Decimal scalar formatting uses human-readable values#
Decimal scalar literals in EXPLAIN output, expression display strings, and
auto-generated column names now format the decimal value using its scale while
still showing the precision and scale. For example, a Decimal128 literal with
stored value 1, precision 1, and scale 1 is now rendered as
Decimal128(0.1,1,1) instead of Decimal128(Some(1),1,1). When formatting a
ScalarValue directly, it now appears as 0.1 instead of Some(1),1,1.
NULL decimal literals were previously shown as Decimal128(None,10,2); they
will now appear as Decimal128(NULL,10,2).
Query result values already used human-readable decimal formatting and are unchanged.
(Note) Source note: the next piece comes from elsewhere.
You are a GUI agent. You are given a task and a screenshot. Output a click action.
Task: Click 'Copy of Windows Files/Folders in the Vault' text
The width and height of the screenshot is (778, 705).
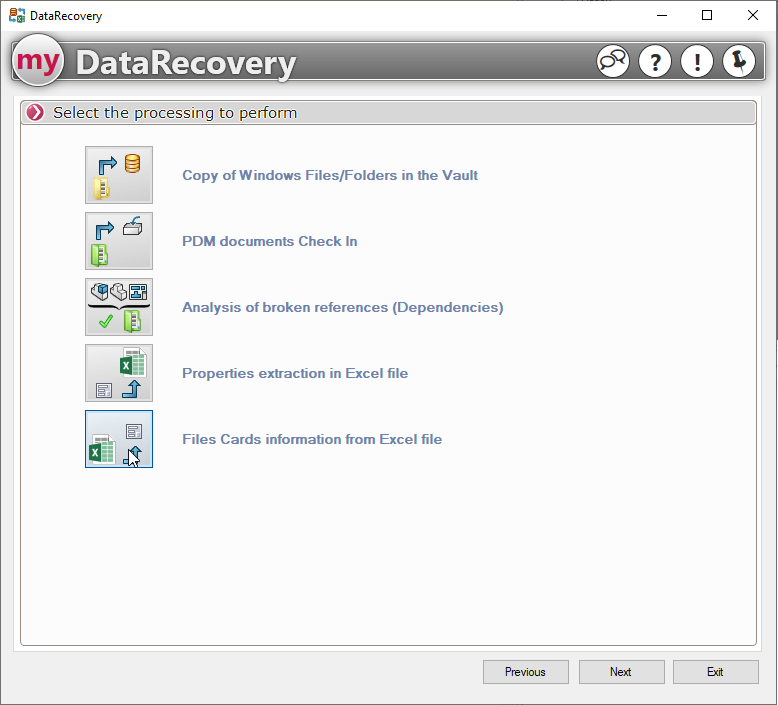(x=330, y=175)
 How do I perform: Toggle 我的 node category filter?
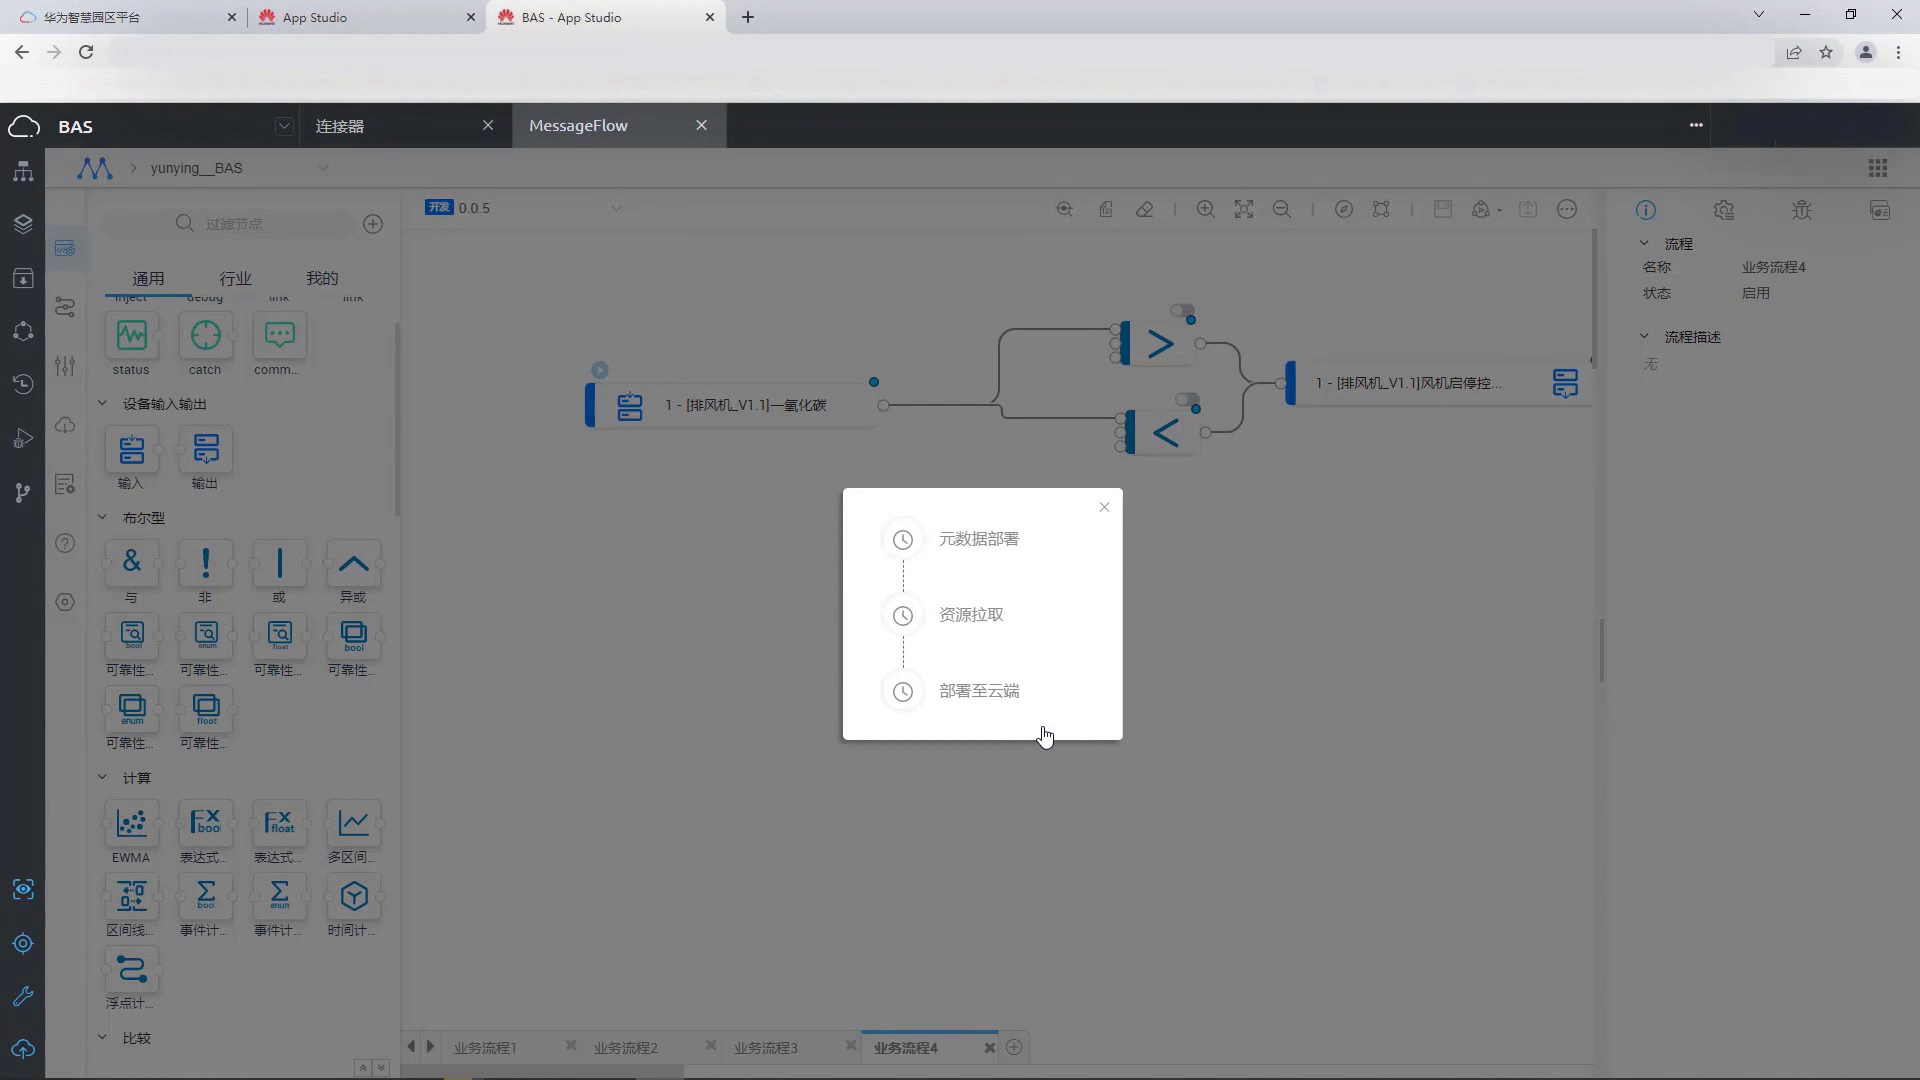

GroupsAccumulator::merge_batch no longer takes opt_filter#
The opt_filter argument has been removed from
datafusion_expr_common::groups_accumulator::GroupsAccumulator::merge_batch:
fn merge_batch(
&mut self,
values: &[ArrayRef],
group_indices: &[usize],
- opt_filter: Option<&BooleanArray>,
total_num_groups: usize,
) -> Result<()>;
Aggregate FILTER clauses only apply to raw input rows during the partial
(update) phase, so by the time intermediate states are merged there is nothing
left to filter per row. In practice opt_filter was always None here, so
removing it makes the API self-explanatory and impossible to misuse.
Who is affected:
Anyone with a custom
GroupsAccumulatorimplementation.Anyone calling
merge_batchdirectly.
Migration guide:
Drop the opt_filter argument from your merge_batch signature and from any
call sites:
fn merge_batch(
&mut self,
values: &[ArrayRef],
group_indices: &[usize],
- opt_filter: Option<&BooleanArray>,
total_num_groups: usize,
) -> Result<()> {
// ...
}
- acc.merge_batch(values, group_indices, None, total_num_groups)?;
+ acc.merge_batch(values, group_indices, total_num_groups)?;
If your implementation previously inspected opt_filter (for example asserting
it was None), that code can simply be deleted.
See issue #22775 for details.
is_dynamic_physical_expr is deprecated#
datafusion_physical_expr_common::physical_expr::is_dynamic_physical_expr is
deprecated. It was a thin wrapper over snapshot_generation(expr) != 0 used to
ask “does this predicate contain a dynamic filter?”.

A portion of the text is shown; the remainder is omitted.